呼吸サポートチームは、医師、看護師(集中ケア認定看護師、救急看護認定看護師、呼吸療法認定士)、臨床工学技士、理学療法士で構成したチームです。人工呼吸器を装着した患者さんが早期に人工呼吸器から離脱できることを目的として活動しています。

主な活動は、週1回、一般病棟で人工呼吸器を装着している患者さんのもとへチームで訪問し、安全な人工呼吸器管理が行われているか設定や設置状況の確認を行っています。

また、口腔ケアやポジショニングなど、人工呼吸器装着中のケアについて提案したり、看護スタッフからの相談を受けています。人工呼吸器装着中の感染管理についても感染管理認定看護師と連携しアドバイスを行っています。

その他の活動として、人工呼吸器ケアに関連した院内マニュアルの見直しや、学習会の企画を行い、スタッフの人工呼吸器ケアの知識・技術の向上に努めています。

緩和ケアチームについて

「緩和ケア」は、がん治療の初期段階から、痛みなどのつらい身体症状や、不安・落ち込みなどの精神的な苦痛をやわらげ、患者さんとご家族の生活を支える医療です。
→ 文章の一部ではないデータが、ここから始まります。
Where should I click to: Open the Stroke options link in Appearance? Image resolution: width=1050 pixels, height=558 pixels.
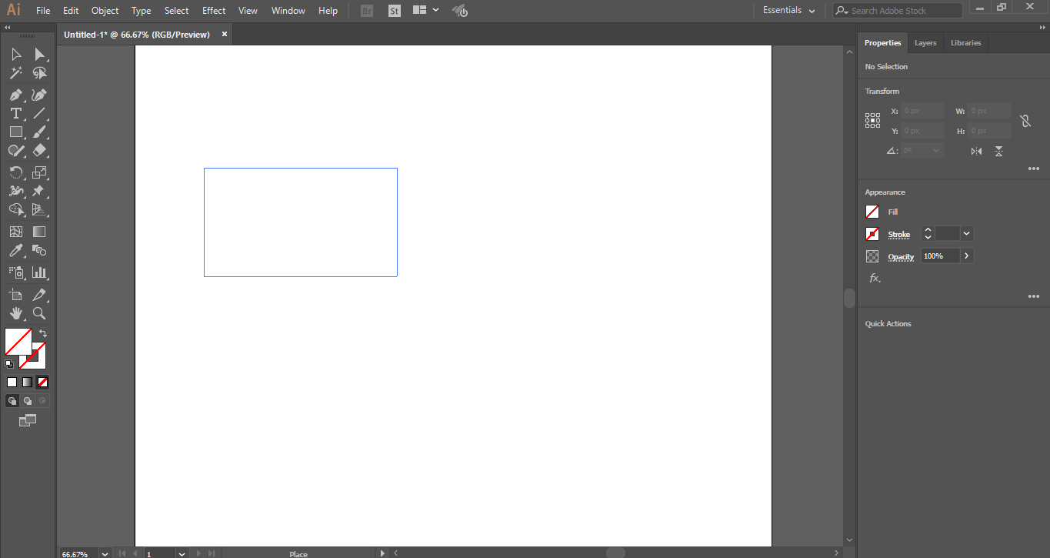[x=898, y=234]
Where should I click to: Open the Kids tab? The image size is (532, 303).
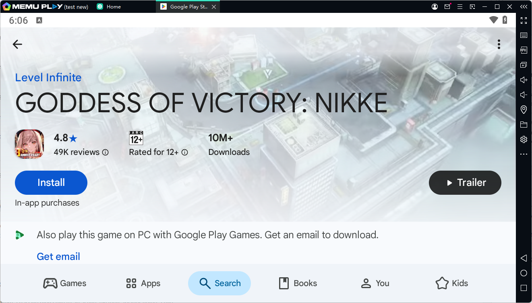(x=451, y=283)
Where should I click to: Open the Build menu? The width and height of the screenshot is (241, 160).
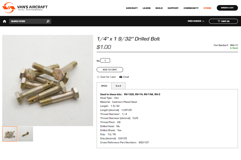coord(159,8)
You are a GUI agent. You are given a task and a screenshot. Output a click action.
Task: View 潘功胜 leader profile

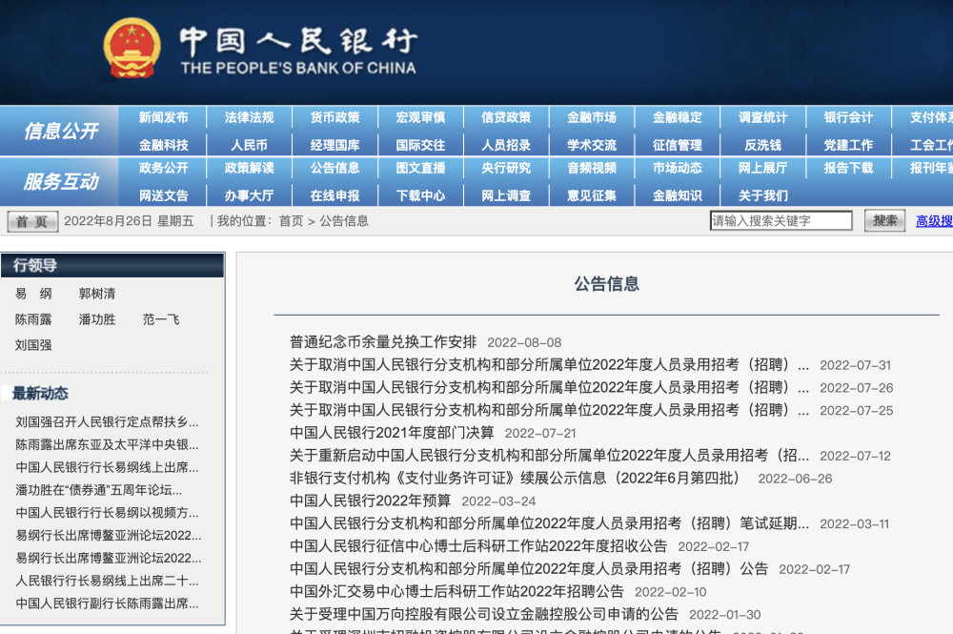click(x=97, y=319)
緩和ケアチームは、身体症状・精神症状の緩和を担う医師、専門・認定看護師、薬剤師、臨床心理士、ソーシャルワーカーといった、医療専門職者で構成されています。

このような多職種が、主治医および看護師と連携・協働し、がんと共に生活する患者さん・ご家族の支援を行います。自宅療養をされる方には、外来診療も継続して行い、よりよく生活できるよう支援しています。

褥瘡回診チームについて

当院では院内各職種から構成される院内褥瘡対策委員会と看護部の褥瘡対策委員会が月1回の定例会議を開催しながら、院内の総合的な褥瘡対策を実施している。

日常的には各部署褥瘡対策委員会メンバーが中心となって各病棟の対策を実践している。さらに院内褥瘡対策委員会のメンバーが、毎週院内の褥瘡患者の回診をしている。

この回診チームは、皮膚科医師、皮膚・排泄ケア看護師が中心となり、理学療法士、薬剤師、管理栄養士から構成されている。各症例の事前の討論を経て、病棟に出向き病棟担当看護師と患者さんの状態についてDESIGNツールやアセスメントシートを用いての褥瘡の状態の把握、マットの使用、治療薬剤の選択、栄養の問題さらに退院後のケアプランなどのディスカッションを行い、ベッドサイドで処置を一緒に行っている。

このような個別のケースの問題点を解決しながら病棟に基礎をおいた院内全体の褥瘡対策のレベルアップをはかっている。今後各主治医、NSTなどとの連携を視野に入れながら、さらに褥瘡対策を進歩させていきたい。